Eenmaal boven hoorde hij opnieuw luid geroffel, eerst op de voordeur, daarna op het kamerraam. Buiten zinnen stamp-stampte hij de trap af, drie treden tegelijk. Hij trok woest de deur open, pakte de vrouw met zijn linkerhand bij haar nek, en brulde: 'Wat moet je nou, téringwijf, wat móet je!'
Met een steeds roder aanlopend hoofd rochelde de vrouw iets. Met haar rechterhand probeerde ze de vernietigende druk op haar strottenhoofd te verminderen. Met haar linker tastte zij in haar jaszak, viste er een pasje met esculaap uit en hield dat voor Arends ogen.
Het duurde even voor de kracht om haar keel verslapte, maar niet voor lang. Hij trok haar in zijn wurgende greep naar binnen, smeet haar de trap op en struikelde achter haar aan.
Janneke trof een vrouw in barensnood. Ze liet haar jas op de grond glijden, beschouwde vluchtig de ruimte waarin ze zich bevond. Naast een bed - opgehoogd met goudkleurige Brand-kratjes - stond een kastje; daarop een metalen pan gevuld met water. Een natte doek bedekte het voorhoofd van de vrouw in bed. Kordaat liep Janneke op haar af.
'Kalm maar, kalm maar, de dokter is gearriveerd,' sprak ze rustig, met zachte stem.
Mona ijlde, gilde, schokte met regelmaat over haar hele lijf. Janneke streelde zachtjes Mona's natte haren.
'Volg mij, probeer met me mee te werken. Samen redden we het wel. Adem zo diep mogelijk in, huuuuuh, en daarna heel diep en langzaam uit, pffffffffffff. Probeer je ademhaling onder controle te krijgen. Huuuuuh... pffffffffffffffffffffffff.'
Onrustig keek Arend toe hoe een vreemde vrouw in wit kanten lingerie zijn lief trachtte te helpen. Inderdaad ademde ze nu rustiger, probeerde zij de aanwijzingen van de vreemdeling te volgen, haar oogleden nog altijd stijf gesloten.
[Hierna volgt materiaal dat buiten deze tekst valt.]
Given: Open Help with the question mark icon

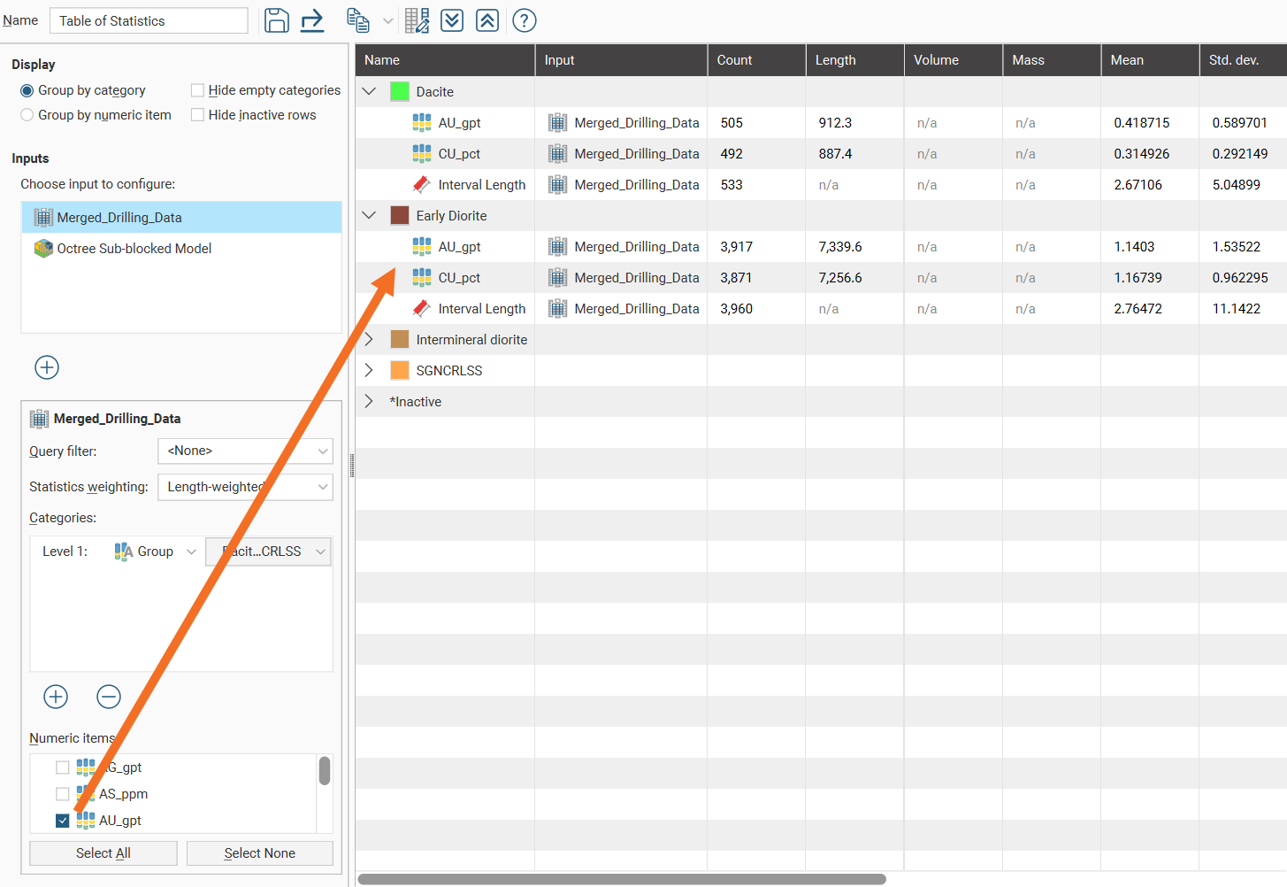Looking at the screenshot, I should (x=525, y=20).
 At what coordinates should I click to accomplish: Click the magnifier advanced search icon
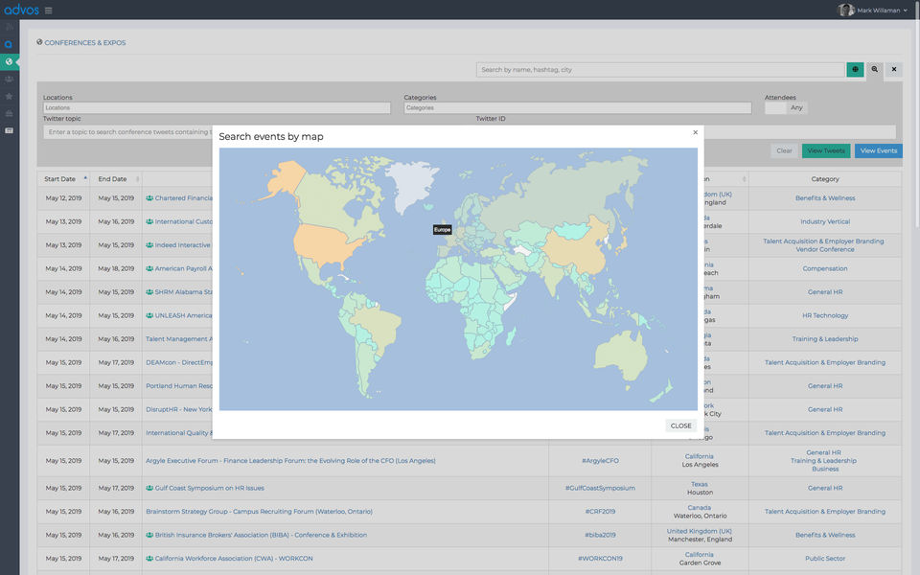[874, 70]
Plots opende Mona haar ogen, verbaasd, groot, alsof die spontaan uit hun kassen zouden ploppen. Vol afschuw keek ze Janneke aan, pakte in een flits de gietijzeren pan met water en haalde met volle kracht uit. De oerkreet die ze daarbij slaakte, deed de hele Vinexwijk sidderen.
Terwijl Janneke ter aarde zeeg, een gapend gat in haar hoofd, kondigde de jonge Voortgejaagd zich luid blèrend aan.